Advent Week 1, Thursday

1st Reading. Isaiah 26:1-6

A hymn of confidence in the Lord, our everlasting rock

On that day this song will be sung in the land of Judah: We have a strong city; he sets up victory like walls and bulwarks. Open the gates, so that the righteous nation that keeps faith may enter in. Those of steadfast mind you keep in peace - in peace because they trust in you.

Trust in the Lord forever, for in the Lord God you have an everlasting rock. For he has brought low the inhabitants of the height; the lofty city he lays low. He lays it low to the ground, casts it to the dust. The foot tramples it, the feet of the poor, the steps of the needy.

Gospel: Matthew 7:21, 24-27

Concluding the Sermon on the Mount: the wise person builds on rock

Jesus said to his disciples,
"Not everyone who says to me, 'Lord, Lord,' will enter the kingdom of heaven, but only the one who does the will of my Father in heaven. . .

"Everyone then who hears these words of mine and acts on them will be like a wise man who built his house on rock. The rain fell, the floods came, and the winds blew and beat on that house, but it did not fall, because it had been founded on rock.

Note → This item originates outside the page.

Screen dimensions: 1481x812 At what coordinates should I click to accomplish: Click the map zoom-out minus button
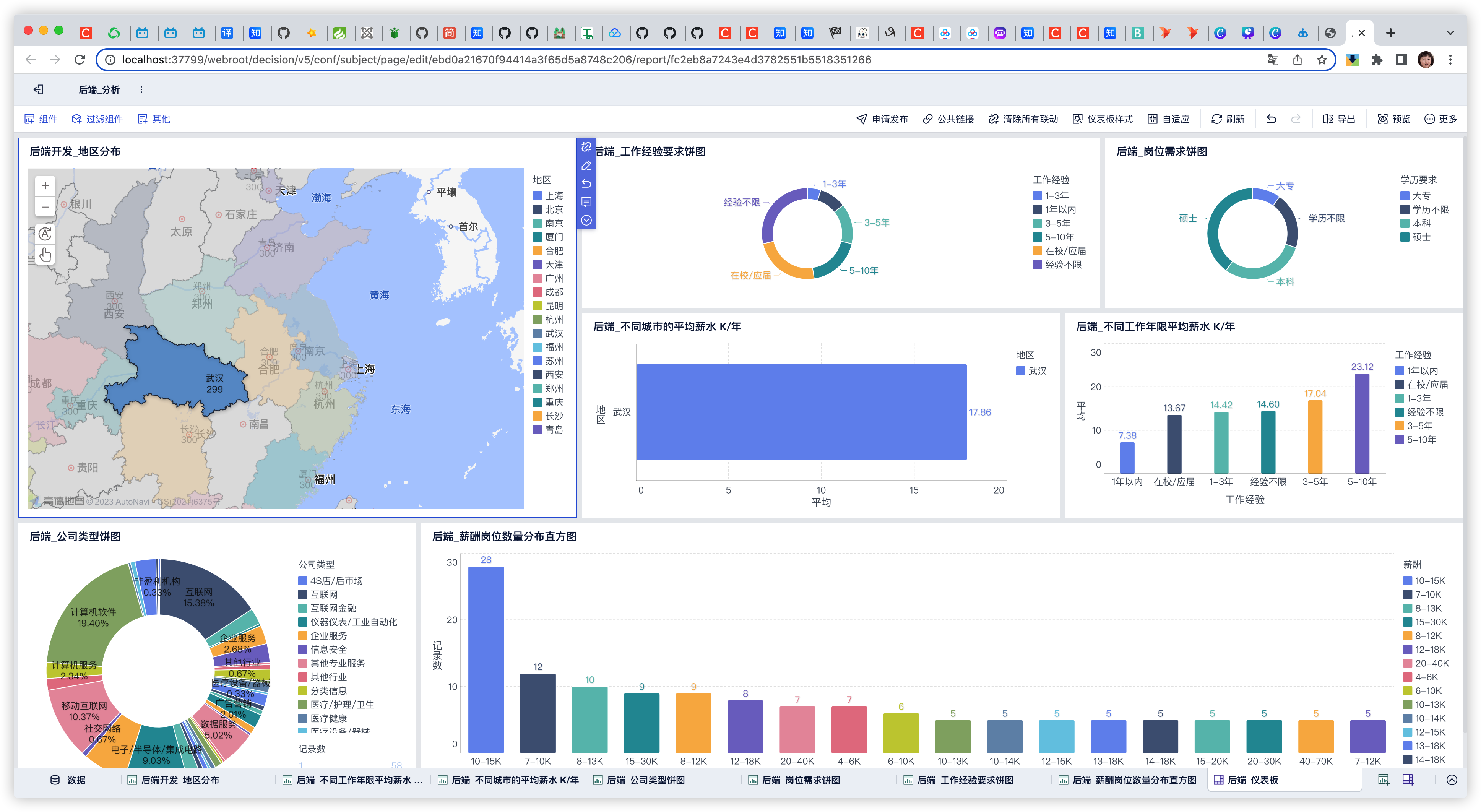[45, 206]
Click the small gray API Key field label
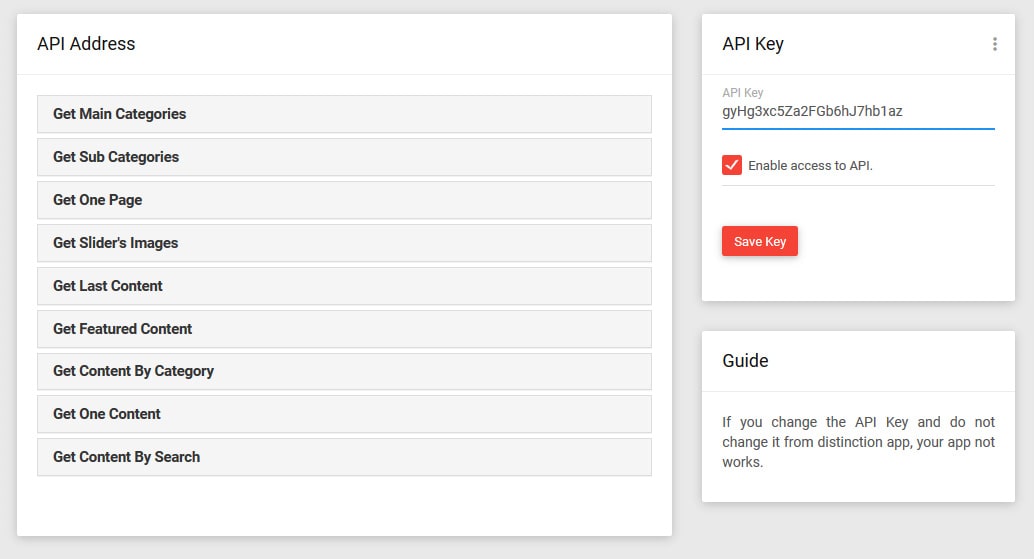 743,93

And everyone who hears these words of mine and does not act on them will be like a foolish man who built his house on sand. The rain fell, and the floods came, and the winds blew and beat against that house, and it fell - and great was its fall!"

BIBLE

A strong city

Today's readings offer a thought-provoking contrast. In Isaiah it is God who builds our city, setting up its walls and ramparts to protect it; in the Gospel it is we who build our own house solidly, setting it on rock. While Isaiah summons into the new city all who trust in the Lord, Matthew has Jesus promise salvation to the one who does the will of my Father in heaven.  The prophetic text emphasises faith while the Gospel stresses action! There is a line in the passage from Isaiah to harmonise these divergent views : "Our Lord is an eternal rock."

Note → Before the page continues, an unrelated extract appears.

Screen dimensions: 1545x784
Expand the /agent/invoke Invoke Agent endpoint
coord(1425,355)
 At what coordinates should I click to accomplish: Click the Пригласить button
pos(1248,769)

Insistence upon trust in the Lord is a continuous theme with Isaiah. Today he says: Trust in the Lord forever! For the Lord is an eternal rock. The Lord will surround us who have faith as he does the holy city with "walls and ramparts." And the Lord himself is that city. He is the rock which sustains us. He is the Holy One, enshrined within us. There is a clash of images here! It means that the Lord is behind and before us, around about us and within us, supporting us from beneath, glorifying us from above.


Riding out the storm

We can identify with the weather image that Jesus uses in today's gospel, "Rains came down, floods rose, gales blew." Sounds familiar, doesn't it? Apart from weather storms, we can also be struck by storms of a different kind no matter where in the world we live. The church has been through quite a storm in recent years, and the effects are still felt. As individuals, we can find ourselves battling against the elements of life, as we struggle in one shape or form, for one reason or another.

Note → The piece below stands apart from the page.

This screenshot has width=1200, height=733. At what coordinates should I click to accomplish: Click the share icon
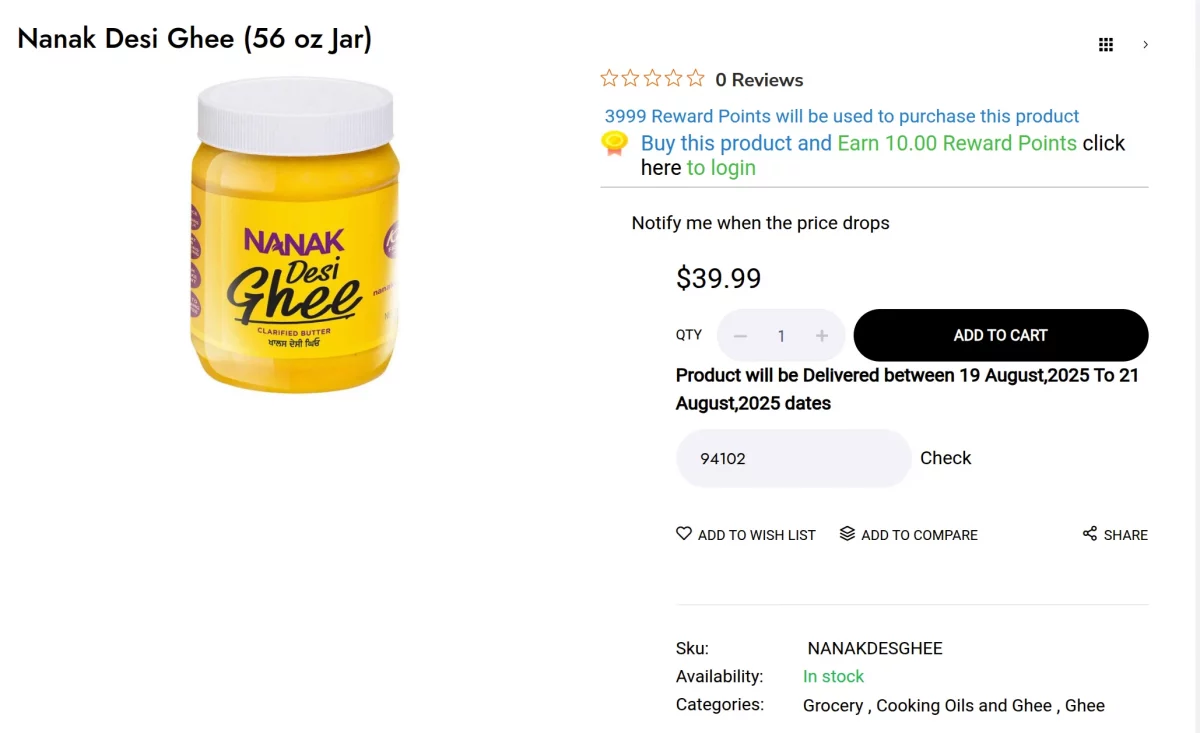click(x=1090, y=534)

Jesus declares that difficult times will indeed come for all of us. The real issue is how we are equipped to deal with them. When the storms come will we find ourselves tossed about helplessly, or will we be able to withstand the storm and move through and beyond it? Jesus wants to be our rock when the storm comes. If we listen to his words and try to act on those words we will remain standing even when storms break around us. Jesus brings us back to basics, the doing of God's will as he has revealed it for us. If we keep on returning to that focal point, the Lord will see to it that we endure, regardless of the strength of the storm.


CANDLE

(Saint Nicholas, bishop)

Nicholas (Nikolaos, 270-343) was bishop of Myra in Lycia, southern Turkey. Because of many miracles attributed to him, he was known as a Thaumaturgos (wonderworker). He was famous for secret gift-giving, and so became the model for Santa Claus, a contraction of "Saint Nicholas". In 1087, some of the saint's relics were taken to Bari, southern Italy; since then he is also known as Nicholas of Bari.